The binary commitment must still change. There should be no meaningful difference between how modifications to security-critical contract code and modifications to security-critical client code, compiled and committed to in the contract are treated in the governance process. Modifications on either side can adversely affect the security of the rollup in the lower-level-VM approach.

Moreover, while it’s true anyone can compute a diff between versions of the client-side code to see what changed in an upgrade, it’s much more challenging in practice to audit changes to a codebase that spans several tens to hundreds of thousands of LoC because the impact of any given modification is less clear.

Additionally, since changes to the client don’t need to be propagated to the proof, EVM updates don’t trigger a new smart contract audit.
A native EVM fault proof is necessarily at the mercy of changes to the upstream EVM. Ethereum hardforks approximately twice per year and at least one of these hardforks will typically introduce EVM tweaks (some more than others, like the introduction of EIP-1559 in the London hardfork). If a native EVM proof system wants to maintain upstream EVM equivalence, the proof contracts must be upgraded.

The same hard-forks that will require audits in the EVM-native approach will also likely trigger audits in the lower-level-VM approach. In our view, the difference in engineering/auditing effort for a single client isn’t substantial — and as argued earlier, the EVM-native approach pulls ahead in the multi-client case.

Introducing new features

A system with a native EVM proof may struggle further when attempting to introduce new features outside of the EVM. Take for example calldata compression […]

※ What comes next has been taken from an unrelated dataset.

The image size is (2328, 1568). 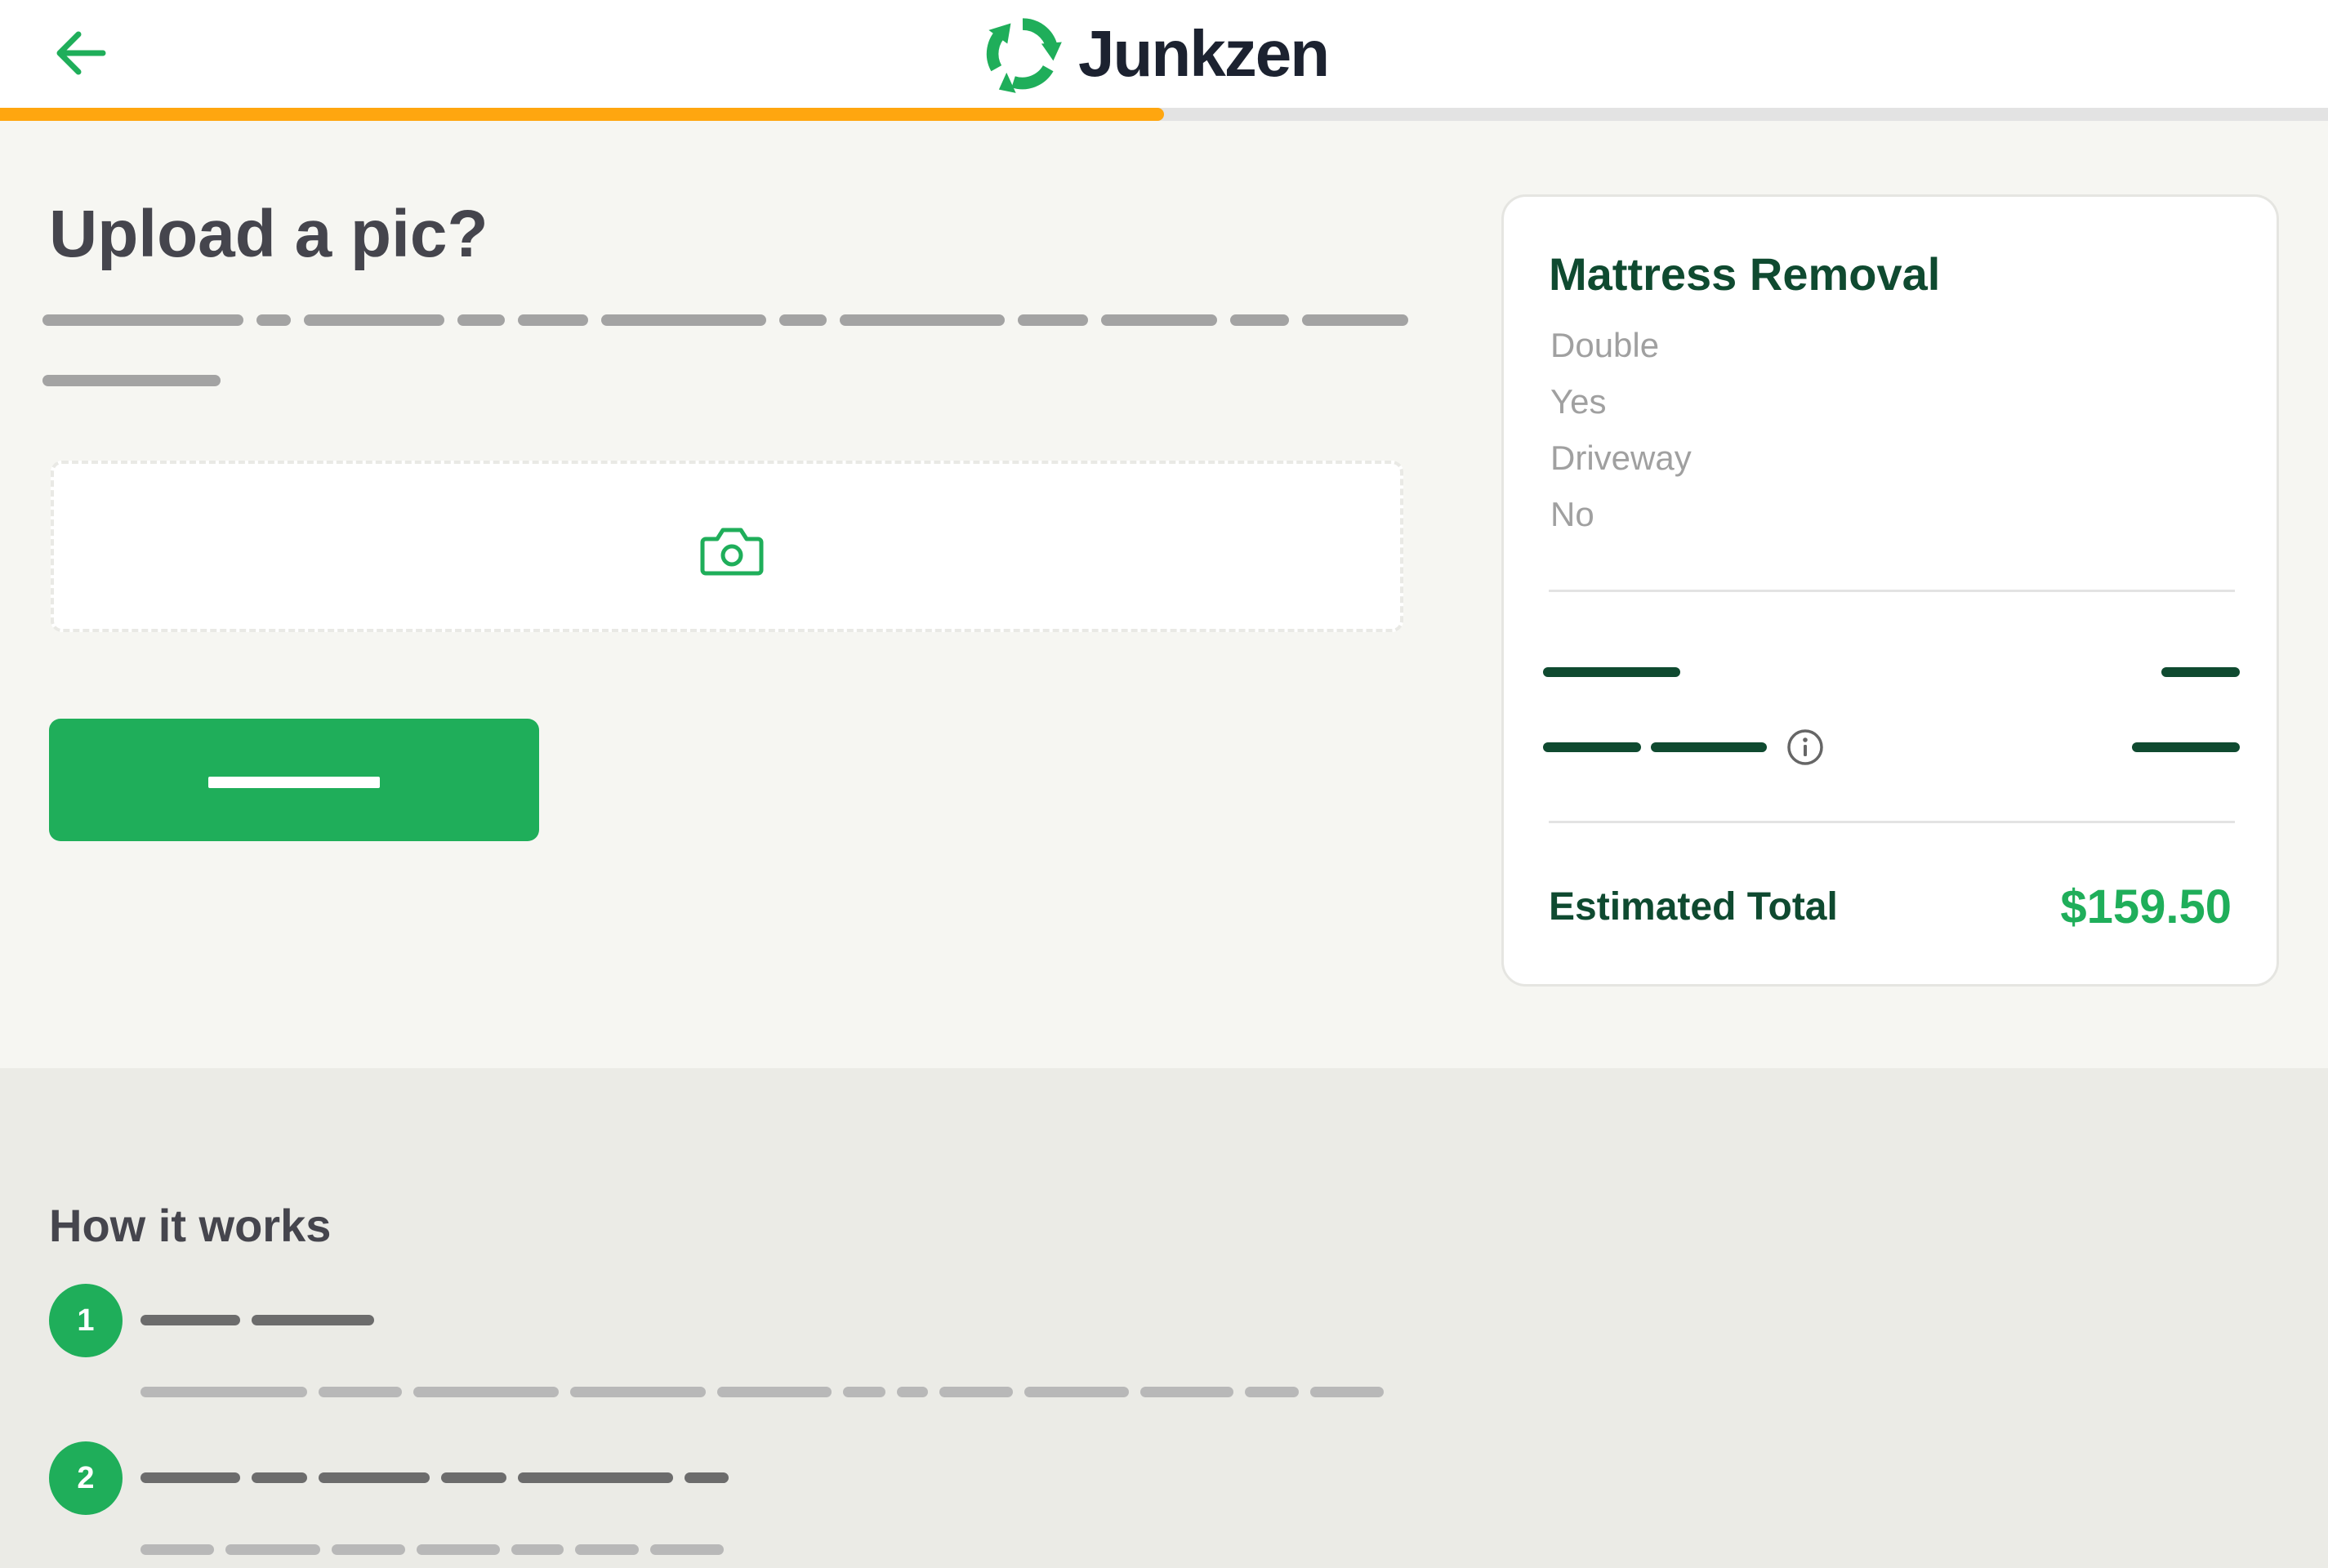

We agree that certain features outside the purview of the EVM — such as calldata compression — may be useful for achieving low transaction costs for users (although with recent developments in data availability layers that leverage existing trust in Ethereum, this specifically may not be immediately necessary). The lower-level VM approach does have some more flexibility here. However, all hope is not lost.

By separating L2 extensions from EVM semantics, we can focus on ensuring the security of the on-chain verifier. A distinct verifier can be introduced to support L2 extensions, keeping the core EVM verifier separate and intact. We currently plan to plug in zero-knowledge proof techniques for verification of such extensions. While executing EVM semantics in a SNARK may be complex, L2 extensions such as data compression are simpler to handle, since the specification of semantics is completely under our control (and can therefore be designed to be SNARK-friendly). We note that this is still an ongoing area of research.

Engineering effort

The native EVM proof contract is significantly more complex than the low-level proof, sufficiently so that even building a single native EVM proof will be a massive engineering effort. However, the existence of KEVM means that it might be possible to formally verify the correctness of the EVM aspect of the proof.

We believe this is an overestimation, given the amount of engineering resources we’ve dedicated thus far to building Specular. Furthermore, as discussed above and acknowledged in the post, many of the concerns can be practically addressed with formal methods.

Footnotes

[1] We use the term EVM-semantics inclusively of both the inter- and intra-transaction semantics defined in the Ethereum yellow paper.

[2] For disambiguation, we refer to software that implements Ethereum as client programs and their instantiations (i.e. actual nodes running the software) as clients.